Some of the Channels that are supported include CBS All Access, Starz, Showtime, HBO, Nickelodeon, Mubi, The History Channel Vault, Epix, Comedy Central Now, and tons more.
You’ll still get recommendations for content from services that aren’t a part of Channels, so while Hulu isn’t something you can subscribe to and watch in the TV app itself (you need to watch Hulu content in the Hulu app), you can still see Hulu content suggestions just like the original TV app.
The TV app is available on iPhones, iPads, the Apple TV, and Samsung TVs at the current time, but in the fall, Apple is expanding it to the Mac. Apple has also brought the Apple TV app to Roku and the Amazon Fire TV, plus smart TV offerings from companies that include Sony and Samsung.

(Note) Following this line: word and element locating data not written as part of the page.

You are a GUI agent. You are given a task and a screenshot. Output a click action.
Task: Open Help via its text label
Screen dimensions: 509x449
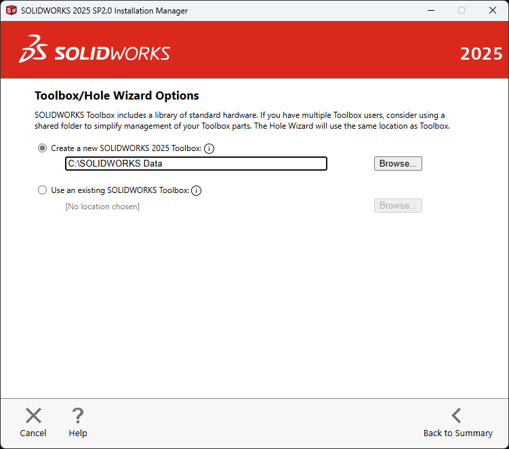[x=78, y=433]
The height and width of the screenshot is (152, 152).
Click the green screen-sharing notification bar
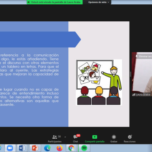tap(55, 2)
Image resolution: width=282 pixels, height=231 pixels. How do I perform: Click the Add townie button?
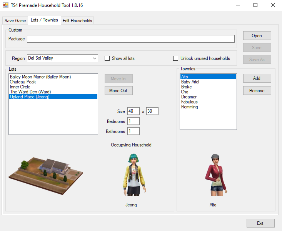pos(257,78)
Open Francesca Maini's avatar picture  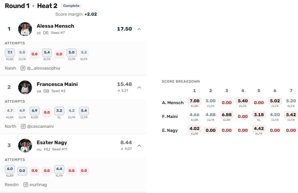[x=25, y=87]
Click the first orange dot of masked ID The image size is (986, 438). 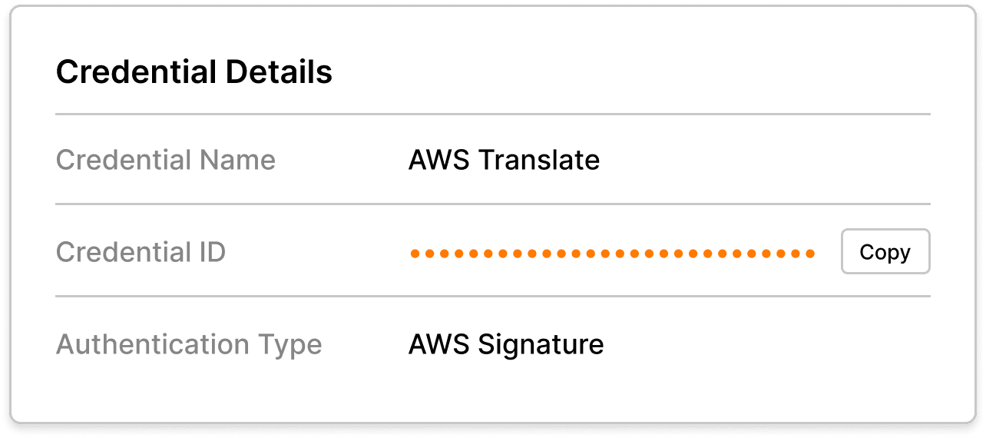(415, 253)

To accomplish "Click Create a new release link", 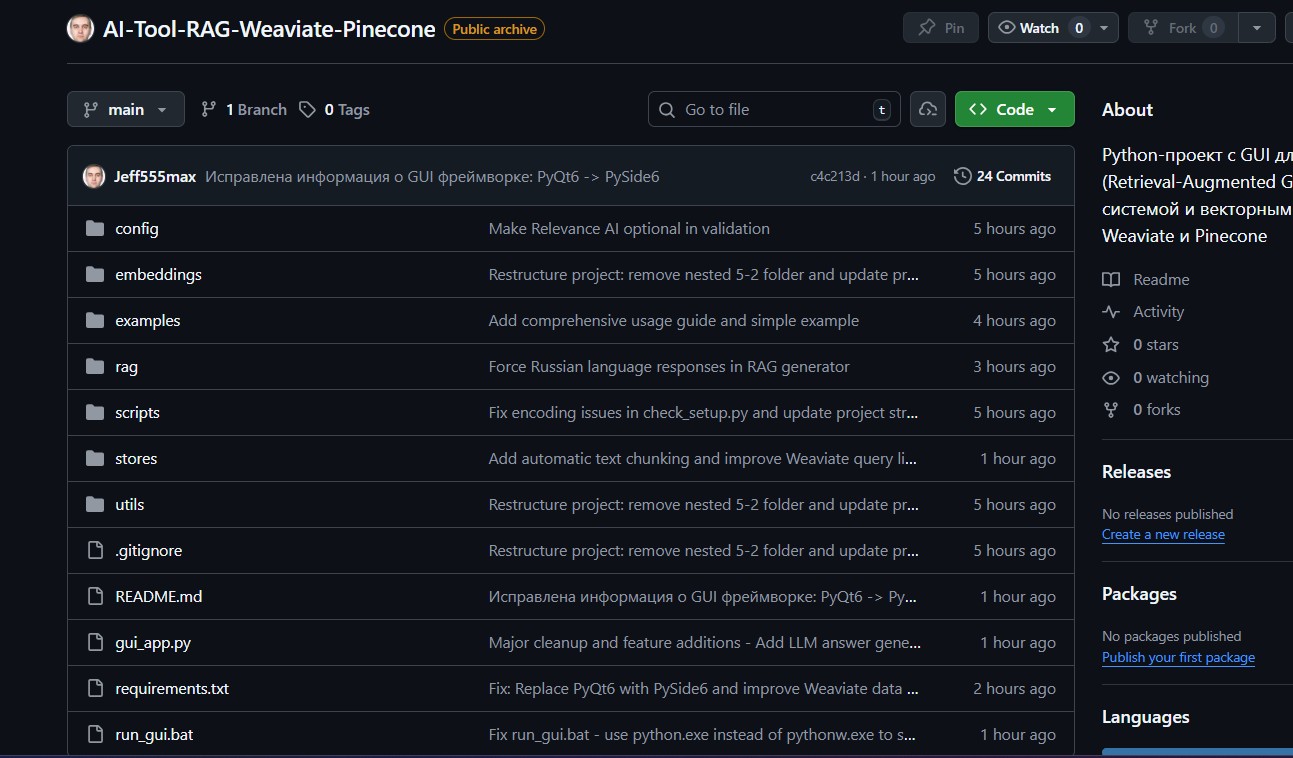I will click(x=1163, y=535).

Apple TV+ is available on all devices where the TV app is available, which includes iPhones, iPads, Apple TVs, Macs, and the web through the tv.apple.com website as well as on Roku, Amazon Fire TV, and select smart TVs. Apple TV+ is priced at $9.99 per month, but Apple is providing a free one-year subscription to customers who purchase a new iPhone, iPad, Apple TV, Mac, or iPod touch, and that price tag allows up to six family members to watch.